───── Teks Sumber ─────

Gelombang demonstrasi yang berujung pada insiden tragis tewasnya seorang pengemudi ojek online, Affan Kurniawan, akibat terlindas kendaraan taktis (rantis) Brimob Polri di Jalan Penjernihan, Penjompongan, Jakarta Pusat, pada Kamis malam, 28 Agustus 2025, telah memicu seruan keras agar Kapolri Jenderal Pol Listyo Sigit Prabowo mengundurkan diri dari jabatannya. Desakan ini datang dari 213 organisasi sipil yang menilai Kapolri gagal mengubah watak represif kepolisian. Koalisi organisasi masyarakat sipil juga mendesak Presiden Prabowo Subianto untuk melakukan evaluasi dan reformasi menyeluruh terhadap institusi Polri (Tempo, 29 Agustus 2025).

───── Data Terekam ─────

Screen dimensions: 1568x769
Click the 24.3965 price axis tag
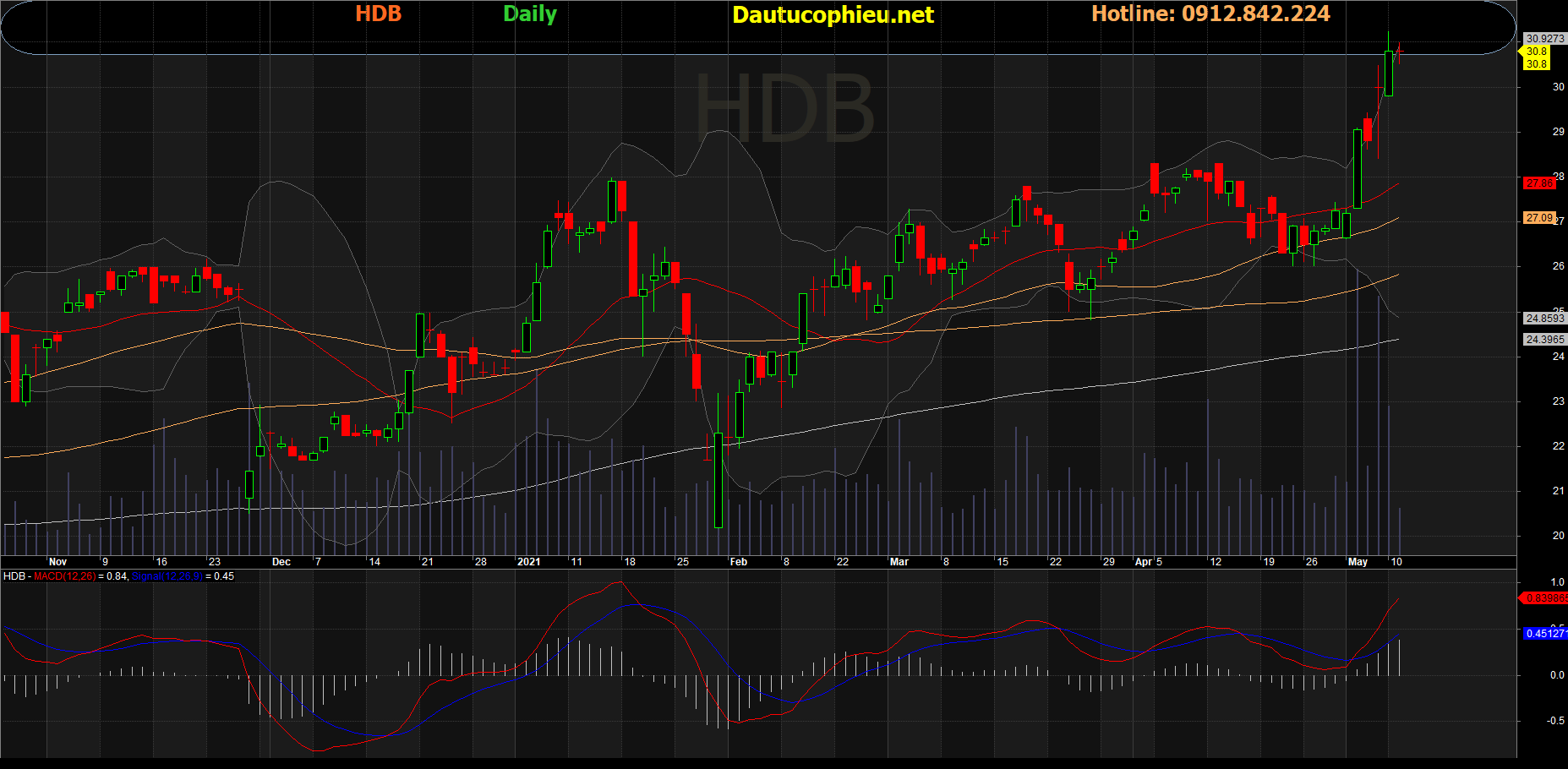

─────

» **Daftar Tugas**:
1. Terjemahkan kalimat "Desakan ini datang dari 213 organisasi sipil yang menilai Kapolri gagal mengubah watak represif kepolisian." dari teks sumber ke dalam bahasa Inggris.
2. Ubah paragraf teks sumber yang diawali "Gelombang demonstrasi yang berujung" menjadi daftar butir singkat yang memuat fakta-fakta utamanya.
3. Kutip bagian teks sumber dari "Gelombang demonstrasi yang" sampai "29 Agustus 2025)." tanpa mengubah satu kata pun.

» **Jawaban Tugas**:
1. This demand came from 213 civil organizations that considered the National Police Chief to have failed to change the repressive character of the police.

2.
- Di tengah gelombang demonstrasi, pengemudi ojek online Affan Kurniawan tewas terlindas kendaraan taktis (rantis) Brimob Polri.
- Peristiwa itu terjadi di Jalan Penjernihan, Penjompongan, Jakarta Pusat, pada Kamis malam, 28 Agustus 2025.
- Insiden tersebut memicu seruan agar Kapolri Jenderal Pol Listyo Sigit Prabowo mengundurkan diri.
- Desakan berasal dari 213 organisasi sipil yang menilai Kapolri gagal mengubah watak represif kepolisian.
- Koalisi organisasi masyarakat sipil juga mendesak Presiden Prabowo Subianto mengevaluasi dan mereformasi Polri secara menyeluruh.
- Sumber: Tempo, 29 Agustus 2025.

3.
Gelombang demonstrasi yang berujung pada insiden tragis tewasnya seorang pengemudi ojek online, Affan Kurniawan, akibat terlindas kendaraan taktis (rantis) Brimob Polri di Jalan Penjernihan, Penjompongan, Jakarta Pusat, pada Kamis malam, 28 Agustus 2025, telah memicu seruan keras agar Kapolri Jenderal Pol Listyo Sigit Prabowo mengundurkan diri dari jabatannya. Desakan ini datang dari 213 organisasi sipil yang menilai Kapolri gagal mengubah watak represif kepolisian. Koalisi organisasi masyarakat sipil juga mendesak Presiden Prabowo Subianto untuk melakukan evaluasi dan reformasi menyeluruh terhadap institusi Polri (Tempo, 29 Agustus 2025).